**Exercise instructions:**
Please report how many lines of the following entries hold the word "Given", giving the number alone.

++++ Supplied entries ++++

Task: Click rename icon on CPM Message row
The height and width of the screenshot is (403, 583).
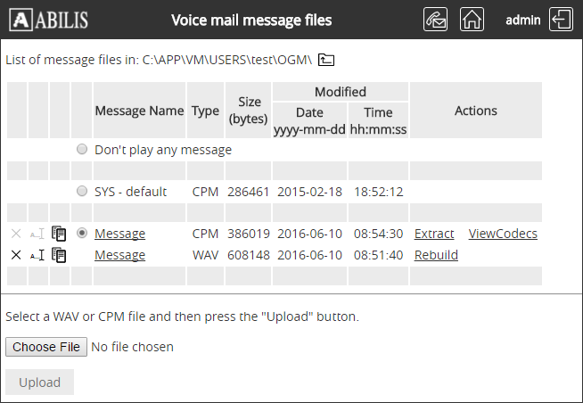Action: pyautogui.click(x=37, y=234)
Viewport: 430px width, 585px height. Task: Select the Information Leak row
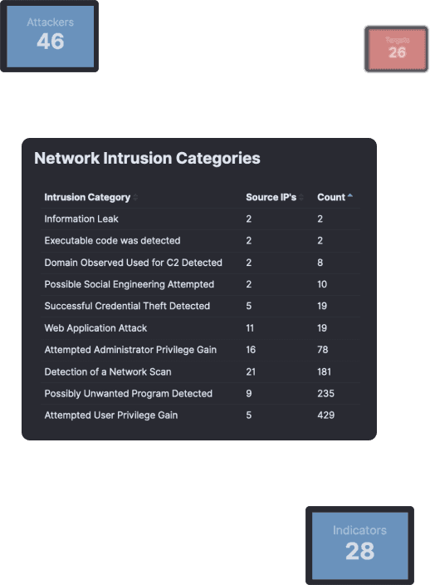(x=200, y=219)
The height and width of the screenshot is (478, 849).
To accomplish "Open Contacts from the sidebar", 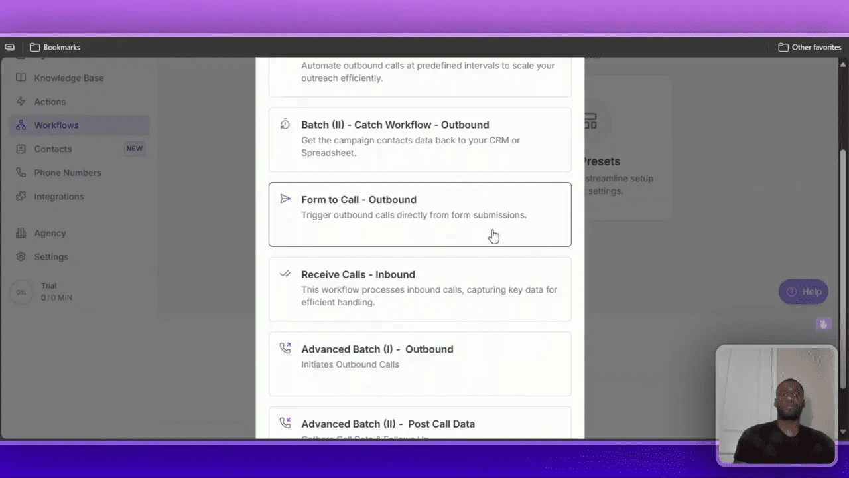I will [x=53, y=149].
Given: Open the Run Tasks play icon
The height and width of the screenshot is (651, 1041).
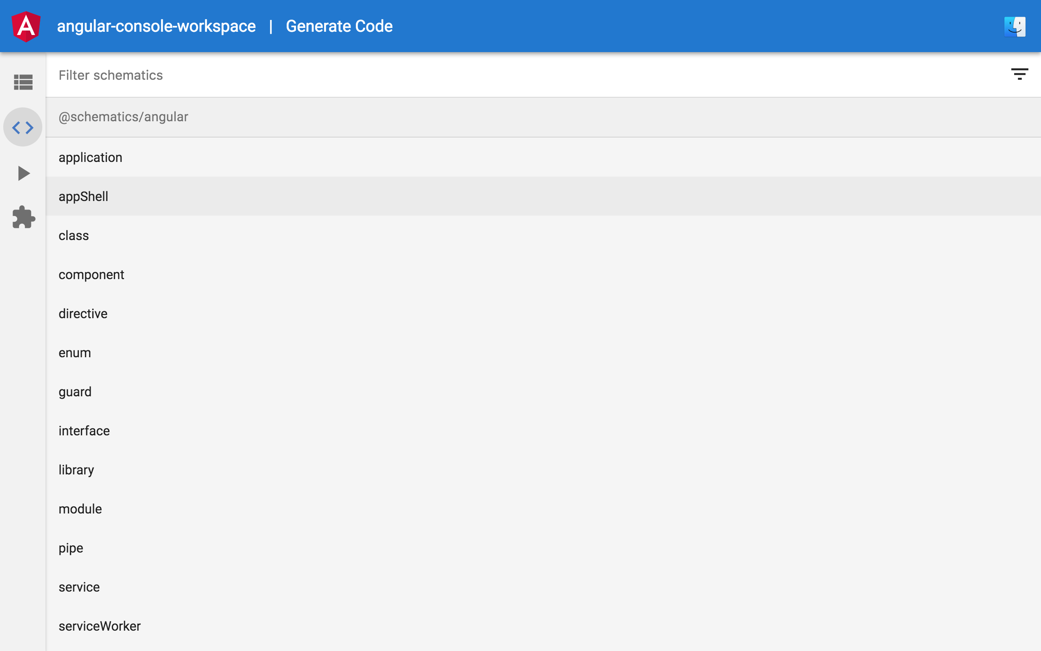Looking at the screenshot, I should (x=24, y=174).

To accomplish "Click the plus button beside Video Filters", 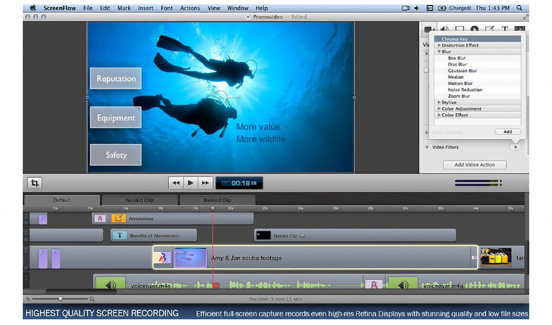I will click(515, 147).
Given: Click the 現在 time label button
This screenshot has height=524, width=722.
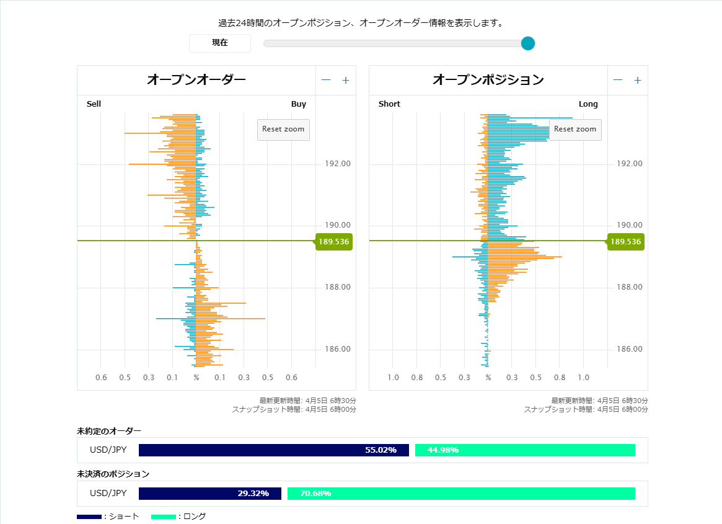Looking at the screenshot, I should [220, 43].
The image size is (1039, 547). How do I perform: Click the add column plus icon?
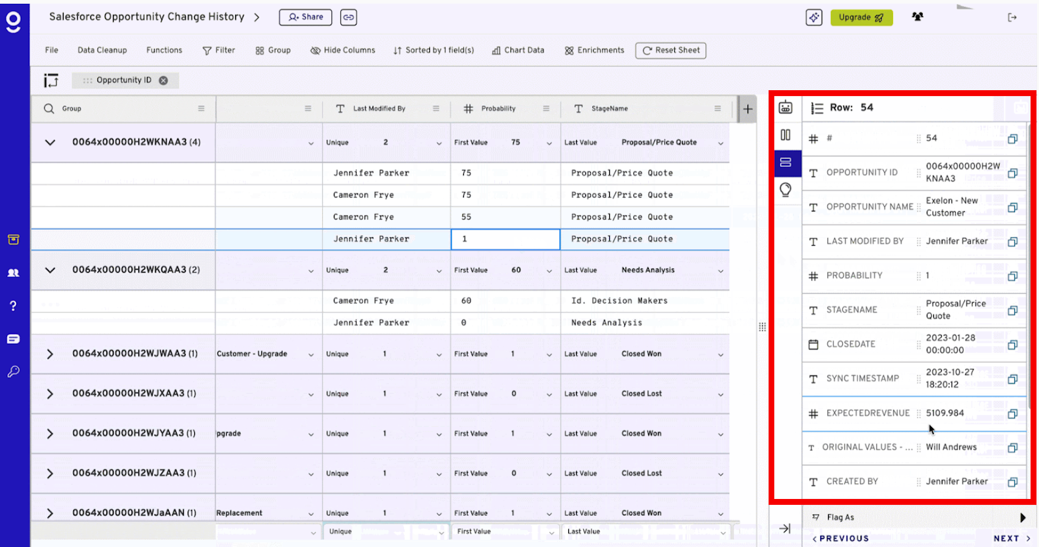pyautogui.click(x=747, y=109)
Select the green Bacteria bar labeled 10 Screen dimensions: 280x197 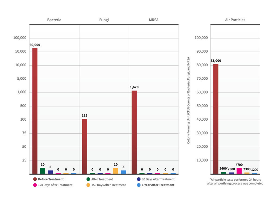43,171
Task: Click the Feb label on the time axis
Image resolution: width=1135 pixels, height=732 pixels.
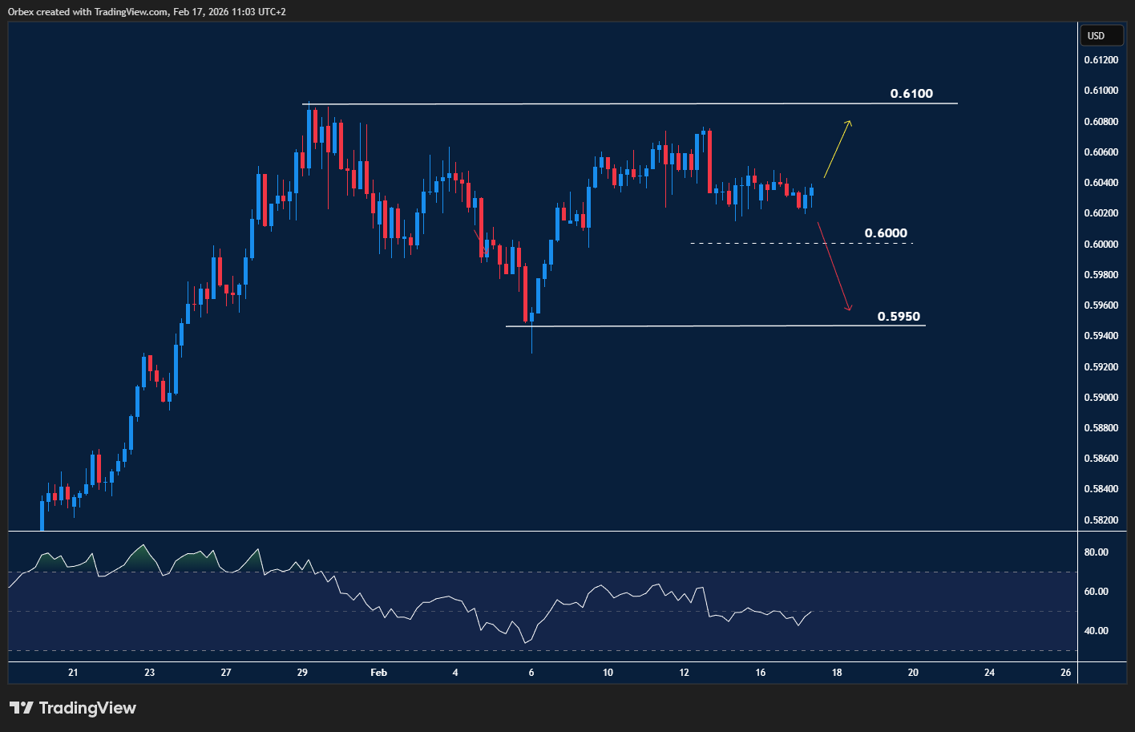Action: tap(378, 673)
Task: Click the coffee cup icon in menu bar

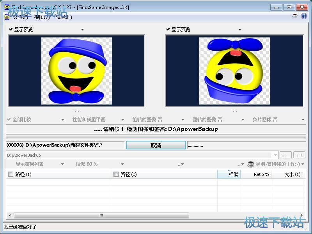Action: click(x=295, y=16)
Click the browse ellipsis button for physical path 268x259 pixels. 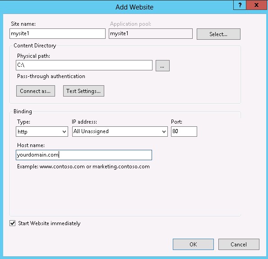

++++

**Final answer:**
2